From the writings of René Girard (+2015)
Many of the scenes from Genesis and Exodus are apparently concerned, on the historical level, with a state of transition from a world in which human sacrifice was practised on a regular basis, particularly the sacrifice of the first-born, to a world in which the only legitimate blood rites are circumcision and the burning of animal victims (Jacob’s blessing, the sacrifice of Abraham, the circumcision of Moses’s son, and so on). There is no lack of texts to back up this hypothesis. From our standpoint its advantage is that it allows us to view the Bible permeated by a single, dynamic movement away from sacrifice. We can distinguish a number of very different stages — differing in their content and the results they produced — which are nonetheless identical in general bearing and form. This form always involves the preliminary disintegration of a pre-existing system, a catastrophic crisis that ends happily when the victimage mechanism provides a mediation, and the subsequent establishment of a sacrificial system that became more and more humane. The first stage is the transition from human sacrifice to animal sacrifice in the so-called patriarchal period; the second, in Exodus, is the institution of Passover, which accentuates the common meal rather than the burnt sacrifice and can hardly claim to be a sacrifice at all in the proper sense of the term. The third stage is represented by the prophets’ wish to renounce all forms of sacrifice, and this is only carried out in the Gospels.

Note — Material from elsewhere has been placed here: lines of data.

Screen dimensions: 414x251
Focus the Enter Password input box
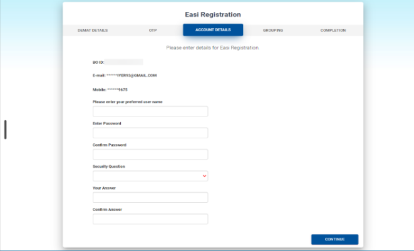pyautogui.click(x=150, y=133)
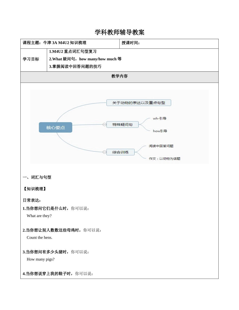Select the 核心要点 central mind map node
Screen dimensions: 239x310
point(56,128)
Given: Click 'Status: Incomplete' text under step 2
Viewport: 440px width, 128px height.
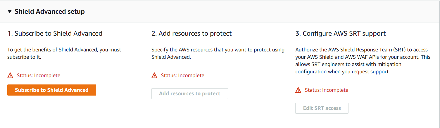Looking at the screenshot, I should pos(182,75).
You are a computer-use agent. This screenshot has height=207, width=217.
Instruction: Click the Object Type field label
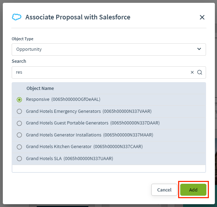[x=23, y=39]
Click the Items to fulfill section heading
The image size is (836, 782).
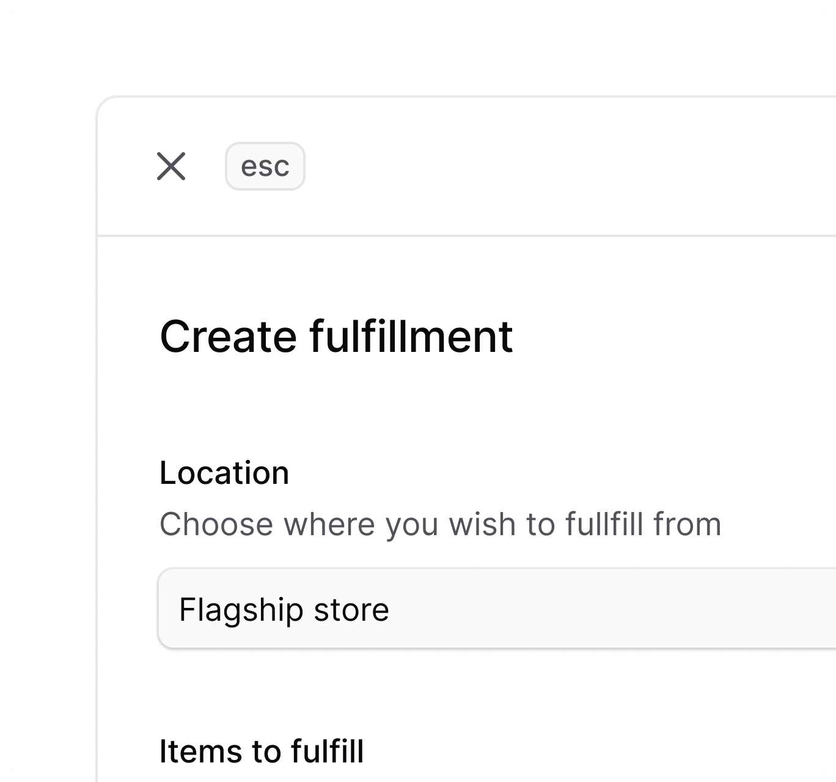(x=262, y=751)
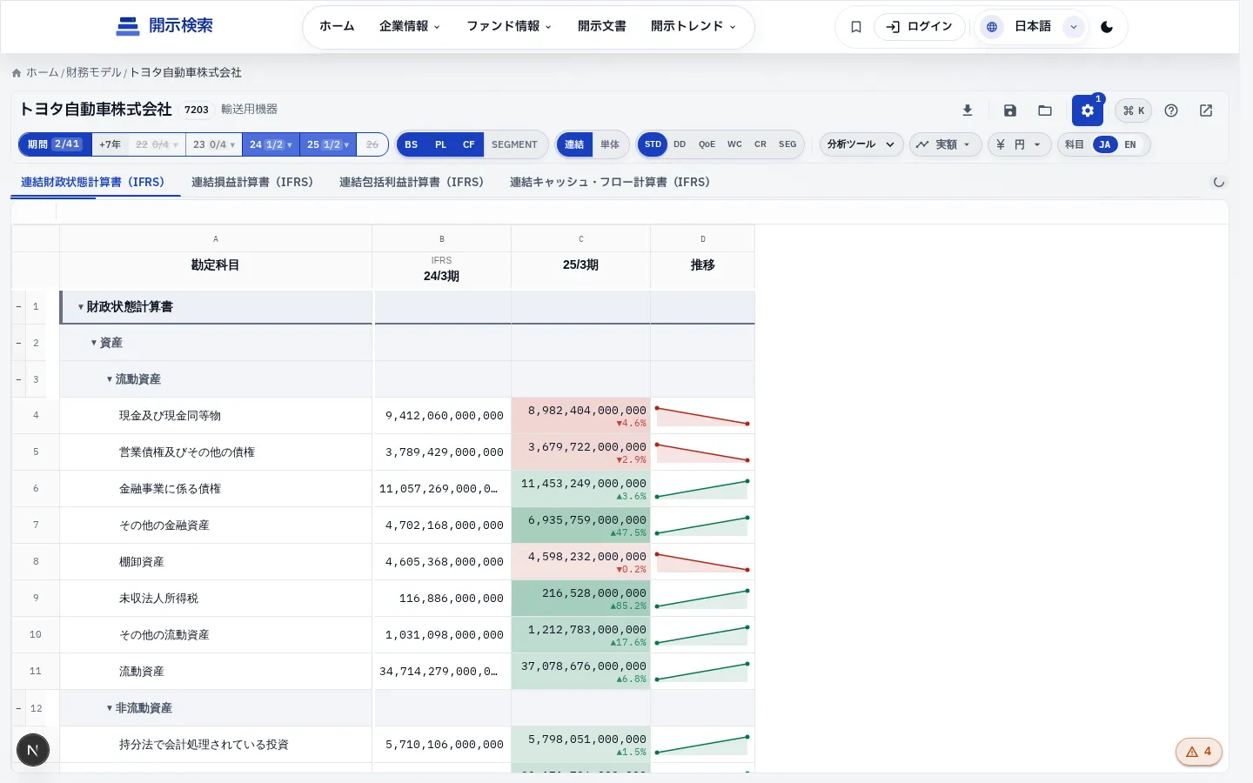Click the 財務モデル breadcrumb link
This screenshot has width=1253, height=783.
point(94,72)
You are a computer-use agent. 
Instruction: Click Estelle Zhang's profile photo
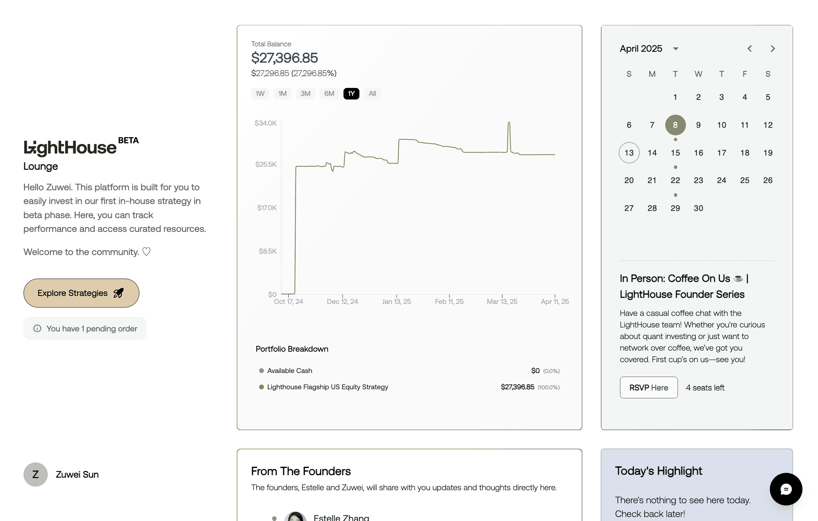pyautogui.click(x=295, y=517)
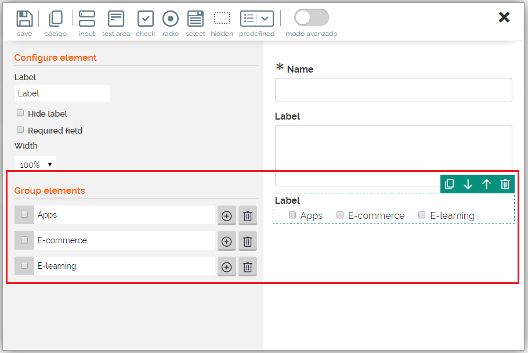Remove the E-learning group option
The image size is (528, 353).
coord(248,267)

[Thus the] Eucharist is really related to sacrifice but instead of representing the violence against the victim, of being the victim that you eat, you eat the total refusal of violence, which is Christ. It’s a reversal, but it’s still the same symbolism. The anthropologists are right to point that out. It doesn’t mean it means the same thing, but what they see is that it is the same thing, so since they think that the killing is only symbolical anyway, they feel the Eucharist and sacrifice are pretty much the same thing. But it is not because the shedding of blood, the violence in sacrifice, is essential. It means the end of violence yet at the same time it shows the continuity with a whole history of religion, so when the anthropologists tell you “Hey, it’s cannibalism” you should answer “Yes, of course, cannibalism is part of human history and the Eucharist summarizes it all in non-violence.” Therefore, why not cannibalism there as well? Cannibalism is the essence of sacrifice. Cannibalism means that you eat the sacrificial victim in order to be your victim, because you want to be that victim. The reason you killed him is you want to be him/her. Therefore, if you absorb his/her flesh, you become them, just as if you absorb the flesh of Christ, you should become a little bit nonviolent, more than you were before. If you understand this text, you also perceive that people who want to fool us cannot have put it there. We can discover in these sayings tremendous aspects that no one has yet discovered that fit the Christian meaning. Like the stone that the builders rejected. So therefore faith is highly linked to the text; that must be something a little bit Protestant in me. It is Christ himself who takes assumes the responsibility of quoting that psalm (118:22), saying “explain it to me, explain the relationship with me.” We haven’t deciphered it yet. It should be enough for everybody to understand that Christianity is not a text like others where part of its truth is still hidden but decipherable. This is the sort of thing that can restore the damaged faith of our time.